■ **Qué harás**
Retoma el fragmento sobre el martirio justo después de su última frase y continúalo.

■ **Fragmento de página**
<<<<
Pues bien, el mártir ejercita la virtud de la fortaleza resistiendo un mal extremo, la muerte corporal, y «no abandona la fe y la justicia ante los peligros de muerte». Por eso la fortaleza es la virtud, es decir, «el hábito productor» del martirio (124,2).

Pero también es cierto que es la caridad, es la fuerza del amor, la que mantiene fiel al mártir. «De ahí que el martirio sea acto de la caridad como virtud imperante, y de la fortaleza como principio del que emana. Pero el mérito del martirio le viene de la caridad» (ib.), pues «si repartiere toda mi hacienda y si entregara mi cuerpo al fuego, no teniendo caridad, nada me aprovecha» (1Cor 13,3).


Art. 3: El martirio es el acto más perfecto

Si el martirio se considerara solo como un acto de la fortaleza, habría otros posibles actos cristianos más perfectos y meritorios. Pero si se considera como el acto supremo de la caridad es, sin duda, el más perfecto y meritorio acto cristiano. Y el martirio se sufre precisamente por amor «a Cristo», a su Reino, a la Comunión de los Santos. Él mismo Jesús dice a sus discípulos: todas esas persecuciones las sufriréis «por mí» (Mt 5,11), «por causa del Hijo del hombre» (Lc 6,22), «por causa de mi nombre» (Jn 15,21).
>>>>
■ **Datos proporcionados**
<<<<
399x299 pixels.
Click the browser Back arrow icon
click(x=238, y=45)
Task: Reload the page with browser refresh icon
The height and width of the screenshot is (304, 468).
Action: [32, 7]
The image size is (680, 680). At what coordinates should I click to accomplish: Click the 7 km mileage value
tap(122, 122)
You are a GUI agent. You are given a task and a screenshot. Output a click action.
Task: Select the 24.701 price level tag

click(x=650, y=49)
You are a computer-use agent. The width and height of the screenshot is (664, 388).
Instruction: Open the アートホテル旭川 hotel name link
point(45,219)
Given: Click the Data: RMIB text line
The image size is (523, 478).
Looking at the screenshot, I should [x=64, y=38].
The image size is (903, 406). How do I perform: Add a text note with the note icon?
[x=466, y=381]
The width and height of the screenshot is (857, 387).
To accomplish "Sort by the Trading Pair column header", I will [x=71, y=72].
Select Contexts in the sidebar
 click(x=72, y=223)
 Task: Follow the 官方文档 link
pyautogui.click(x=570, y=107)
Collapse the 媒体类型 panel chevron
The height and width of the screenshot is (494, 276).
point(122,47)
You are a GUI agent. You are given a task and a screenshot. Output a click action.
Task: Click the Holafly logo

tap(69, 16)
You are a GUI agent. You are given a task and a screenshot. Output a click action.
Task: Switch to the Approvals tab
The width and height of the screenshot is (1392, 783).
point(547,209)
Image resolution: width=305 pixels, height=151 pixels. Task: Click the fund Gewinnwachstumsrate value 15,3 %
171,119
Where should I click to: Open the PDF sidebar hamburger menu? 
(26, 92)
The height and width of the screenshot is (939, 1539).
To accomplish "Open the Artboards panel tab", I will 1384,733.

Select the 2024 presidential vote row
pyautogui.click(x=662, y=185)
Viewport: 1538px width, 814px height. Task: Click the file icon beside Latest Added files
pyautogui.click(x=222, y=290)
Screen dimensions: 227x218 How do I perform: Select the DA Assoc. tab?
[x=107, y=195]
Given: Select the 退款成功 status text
>>>>
■ **Resultado final**
Así pues, «el martirio es, entre todos los actos virtuosos, el que más demuestra la perfección de la caridad, ya que tanto mayor amor se demuestra hacia alguien cuanto más amado es lo que se desprecia por él y más odioso aquello que por él se elige. Y es evidente que el hombre ama su propia vida sobre todos los bienes de la vida presente y que, por el contrario, experimenta el odio mayor hacia la muerte, sobre todo si es inferida con dolores y tormentos corporales. Según esto, parece evidente que el martirio es, entre los demás actos humanos, el más perfecto en su género, pues es signo de la mayor caridad, ya que “nadie tiene un amor mayor que éste de dar uno la vida por sus amigos” [Jn 15,13]» (STh II-II, 124,3).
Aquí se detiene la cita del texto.